Never mind about "Too Many Cooks." When Emeril Legasse and his wife, Alden, decided to serve up a decorative feast for the eyes and the spirit at their newly purchased home near New Orleans, they called interior designer Tara Shaw. Working together for more than a year, the three of them cooked up not only a kitchen fit for the master chef-restauranteur but a reinvention of the entire house to accommodate the couple's growing family and their desire to entertain frequently.
"We wanted the house too look friendly, open and very tasteful, which is why we went to Tara. I love her style," recalls Emeril, who bases his cooking empire in New Orleans. At the same time, the popular host of the Food Network shows "Emeril Live" and "The Essence of Emeril" knew that privacy was a priority since he and Alden had started a family: son Emeril Jr. and their soon to arrive daughter, Meril. "I was an admirer of the house prior to buying it. It is kind of surrounded by water, so you can't get to it unless you approach from the front." But he wanted the house to be welcoming. "I like to entertain. I cook. That's how I relax. I love to catch up with family and friends by doing that. This kitchen is about half the size of my old kitchen, but that one was very closed in." For thenew one, he removed a wall and added a window looking toward a lake. "The kitchen is now very much a part of the living room and TV room. We love sports." He can talk back and forth with guests as he cooks amid Gaggenau and Viking appliances and Bulthaup cabinetry. "That's where we hang out. We have a beautiful food bar, too. It seats six or eight. Besides a formal dining room, we also have a dinner table in the kitchen. So I can have sit-down dinners for twenty-eight during the holidays."
Says Alden, "My husband doesn't sit down, ever. He even eats standing up. He's entertaining all the time, towel over one shoulder."
Shaw understands priorities. "Life starts in the kitchen and it just filters through the rest of the house," she says. "Once you enter the foyer, it's very comfortable but elegant. The house has a great flow."
"Tara already knew my taste," Alden adds. "She took the beautiful pieces we already had and married them to the pieces she found. We want to be able to walk in and take a deep breath and say, 'We're home,' because our schedule is so hectic."

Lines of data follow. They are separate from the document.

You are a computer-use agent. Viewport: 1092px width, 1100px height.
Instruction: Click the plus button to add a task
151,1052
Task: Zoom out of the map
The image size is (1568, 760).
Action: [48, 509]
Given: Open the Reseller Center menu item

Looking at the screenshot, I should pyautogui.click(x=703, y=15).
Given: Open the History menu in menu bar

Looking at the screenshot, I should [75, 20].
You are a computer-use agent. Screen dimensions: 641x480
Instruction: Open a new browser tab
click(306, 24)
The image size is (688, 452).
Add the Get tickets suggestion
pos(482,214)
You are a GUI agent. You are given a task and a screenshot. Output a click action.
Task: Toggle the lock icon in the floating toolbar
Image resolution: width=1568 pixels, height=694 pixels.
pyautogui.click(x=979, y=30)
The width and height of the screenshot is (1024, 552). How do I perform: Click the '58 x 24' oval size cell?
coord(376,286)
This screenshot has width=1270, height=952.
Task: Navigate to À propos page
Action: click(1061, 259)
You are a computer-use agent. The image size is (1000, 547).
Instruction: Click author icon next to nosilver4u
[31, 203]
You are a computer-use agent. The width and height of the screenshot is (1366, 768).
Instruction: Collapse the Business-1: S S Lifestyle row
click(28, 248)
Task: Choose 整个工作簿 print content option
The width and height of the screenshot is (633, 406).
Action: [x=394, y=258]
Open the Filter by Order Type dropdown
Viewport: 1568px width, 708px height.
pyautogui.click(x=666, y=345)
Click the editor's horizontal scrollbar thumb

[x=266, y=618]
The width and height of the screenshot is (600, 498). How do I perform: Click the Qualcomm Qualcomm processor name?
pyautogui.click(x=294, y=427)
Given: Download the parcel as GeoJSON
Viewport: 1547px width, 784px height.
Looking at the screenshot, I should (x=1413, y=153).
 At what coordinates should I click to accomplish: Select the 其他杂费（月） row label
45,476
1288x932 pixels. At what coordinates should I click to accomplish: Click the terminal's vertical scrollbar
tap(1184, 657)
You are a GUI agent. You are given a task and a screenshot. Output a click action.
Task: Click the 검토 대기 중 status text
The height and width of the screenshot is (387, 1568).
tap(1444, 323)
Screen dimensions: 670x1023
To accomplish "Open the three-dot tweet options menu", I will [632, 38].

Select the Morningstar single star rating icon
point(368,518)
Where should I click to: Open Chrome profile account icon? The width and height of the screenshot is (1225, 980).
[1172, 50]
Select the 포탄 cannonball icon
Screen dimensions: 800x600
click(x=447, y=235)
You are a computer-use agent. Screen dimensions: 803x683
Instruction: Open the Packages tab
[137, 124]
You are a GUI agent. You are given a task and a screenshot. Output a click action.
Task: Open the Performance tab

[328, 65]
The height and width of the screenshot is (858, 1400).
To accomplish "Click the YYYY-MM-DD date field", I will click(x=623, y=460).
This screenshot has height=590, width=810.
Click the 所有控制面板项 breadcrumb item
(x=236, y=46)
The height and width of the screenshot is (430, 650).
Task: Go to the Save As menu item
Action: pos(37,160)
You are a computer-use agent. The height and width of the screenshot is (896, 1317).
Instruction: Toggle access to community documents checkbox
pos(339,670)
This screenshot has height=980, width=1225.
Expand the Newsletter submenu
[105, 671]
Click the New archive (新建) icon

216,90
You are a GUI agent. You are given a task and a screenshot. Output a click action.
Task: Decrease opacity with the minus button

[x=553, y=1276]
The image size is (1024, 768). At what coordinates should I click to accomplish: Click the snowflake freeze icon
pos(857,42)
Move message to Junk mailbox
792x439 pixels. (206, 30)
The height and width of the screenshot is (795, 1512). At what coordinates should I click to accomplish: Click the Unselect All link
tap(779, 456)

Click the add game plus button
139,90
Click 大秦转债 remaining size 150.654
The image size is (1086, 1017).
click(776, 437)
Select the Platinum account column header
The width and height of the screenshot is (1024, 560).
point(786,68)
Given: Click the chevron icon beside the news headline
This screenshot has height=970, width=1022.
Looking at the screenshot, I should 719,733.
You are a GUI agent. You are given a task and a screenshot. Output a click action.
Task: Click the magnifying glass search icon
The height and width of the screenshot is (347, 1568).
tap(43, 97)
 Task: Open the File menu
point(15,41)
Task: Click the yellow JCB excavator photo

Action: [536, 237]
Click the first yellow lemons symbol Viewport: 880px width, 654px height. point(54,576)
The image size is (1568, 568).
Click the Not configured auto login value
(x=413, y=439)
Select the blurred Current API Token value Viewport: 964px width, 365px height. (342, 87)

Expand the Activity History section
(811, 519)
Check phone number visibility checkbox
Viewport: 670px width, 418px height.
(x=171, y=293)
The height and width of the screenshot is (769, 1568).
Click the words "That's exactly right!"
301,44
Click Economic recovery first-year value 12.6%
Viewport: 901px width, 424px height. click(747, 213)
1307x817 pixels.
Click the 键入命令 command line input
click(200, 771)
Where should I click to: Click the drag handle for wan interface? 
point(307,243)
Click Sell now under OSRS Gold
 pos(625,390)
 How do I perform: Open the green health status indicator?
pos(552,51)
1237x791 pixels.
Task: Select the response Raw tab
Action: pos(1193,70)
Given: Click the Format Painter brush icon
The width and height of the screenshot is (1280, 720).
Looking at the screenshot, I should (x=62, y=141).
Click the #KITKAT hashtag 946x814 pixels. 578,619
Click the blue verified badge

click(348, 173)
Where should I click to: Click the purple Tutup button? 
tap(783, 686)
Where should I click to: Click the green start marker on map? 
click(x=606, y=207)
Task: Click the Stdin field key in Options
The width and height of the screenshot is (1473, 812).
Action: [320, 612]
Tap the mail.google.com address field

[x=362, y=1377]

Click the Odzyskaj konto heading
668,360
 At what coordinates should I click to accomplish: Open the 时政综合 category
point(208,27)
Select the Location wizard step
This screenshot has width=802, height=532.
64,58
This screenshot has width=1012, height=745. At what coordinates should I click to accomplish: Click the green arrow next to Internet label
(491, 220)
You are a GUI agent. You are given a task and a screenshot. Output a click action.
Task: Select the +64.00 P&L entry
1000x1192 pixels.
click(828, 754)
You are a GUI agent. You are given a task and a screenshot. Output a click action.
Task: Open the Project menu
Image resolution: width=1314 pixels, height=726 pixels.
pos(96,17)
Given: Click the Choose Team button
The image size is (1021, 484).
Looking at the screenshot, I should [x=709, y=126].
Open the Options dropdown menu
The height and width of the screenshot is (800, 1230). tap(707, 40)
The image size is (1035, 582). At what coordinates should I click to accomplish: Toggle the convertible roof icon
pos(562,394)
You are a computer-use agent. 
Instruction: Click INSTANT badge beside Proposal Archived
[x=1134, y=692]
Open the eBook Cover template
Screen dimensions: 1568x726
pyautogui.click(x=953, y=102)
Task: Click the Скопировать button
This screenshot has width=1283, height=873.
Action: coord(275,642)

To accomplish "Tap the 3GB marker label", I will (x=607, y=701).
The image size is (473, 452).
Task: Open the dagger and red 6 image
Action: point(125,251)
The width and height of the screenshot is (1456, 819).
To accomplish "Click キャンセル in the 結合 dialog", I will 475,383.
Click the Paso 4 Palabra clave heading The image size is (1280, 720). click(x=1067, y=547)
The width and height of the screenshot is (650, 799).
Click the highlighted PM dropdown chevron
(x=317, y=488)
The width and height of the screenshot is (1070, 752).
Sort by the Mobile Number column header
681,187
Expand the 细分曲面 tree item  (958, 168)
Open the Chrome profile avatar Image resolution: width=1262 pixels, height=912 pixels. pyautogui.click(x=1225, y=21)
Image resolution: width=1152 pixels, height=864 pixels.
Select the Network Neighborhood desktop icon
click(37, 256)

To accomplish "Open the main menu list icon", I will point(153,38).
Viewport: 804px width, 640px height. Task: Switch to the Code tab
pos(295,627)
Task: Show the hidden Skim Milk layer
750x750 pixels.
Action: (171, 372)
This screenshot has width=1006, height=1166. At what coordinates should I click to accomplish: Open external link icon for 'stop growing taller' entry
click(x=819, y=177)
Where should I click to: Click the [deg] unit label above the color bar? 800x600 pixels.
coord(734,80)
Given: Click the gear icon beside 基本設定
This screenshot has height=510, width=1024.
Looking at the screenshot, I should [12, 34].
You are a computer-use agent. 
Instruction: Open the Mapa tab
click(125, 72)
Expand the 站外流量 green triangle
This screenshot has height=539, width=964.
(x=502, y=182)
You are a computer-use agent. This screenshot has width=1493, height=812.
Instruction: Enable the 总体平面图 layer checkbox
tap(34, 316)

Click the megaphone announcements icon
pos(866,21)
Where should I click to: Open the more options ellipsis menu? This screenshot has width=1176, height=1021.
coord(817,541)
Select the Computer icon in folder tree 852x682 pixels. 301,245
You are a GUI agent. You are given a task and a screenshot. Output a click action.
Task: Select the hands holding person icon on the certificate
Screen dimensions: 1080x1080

Shaw worked with architect Jim Farr and general contractor Joseph R. Labadot as rooms on the two existing floors were enlarged and a third floor was added. The designer seemed to be everywhere at once. "I did everything from the Italian door knocker to wall treatments to flooring to bathrooms – the most kicked-up master bath I've ever done – to upholstery." She says with a laugh. "We upholstered everything in the house except the pots and pans." Shaw, who scours Europe for antiques on a bimonthly basis for Tara Shaw, Ltd., knew the house had to be a soothing refuge for Emeril. Besides his cooking shows, he has nine Emeril's restaurants as well as his retail food/cookware operations and his ten – soon to be eleven – cookbooks to promote. "He was looking for serenity in his life," Shaw says. "He wanted to be able to go into the loggia and have a glass of wine, enjoy a view of the lakes and relax."
The Lagasses are dream clients, the designer adds. "They just trusted me because Alden's known me for so long, and they loved my own house. They have rare things from Sweden and Italy and France mixed with contemporary, yet it does not feel like an ecclectic mix. It feels like a collector's home."
Emeril is trying to spend more time in New Orleans. He loves coming in the front door. "I'm away from all the craziness. When I close the door, everything else goes away. It's just family time." He chuckles. "I head right for the kitchen and then it's" – he raises his voice – "What are we having for dinner?"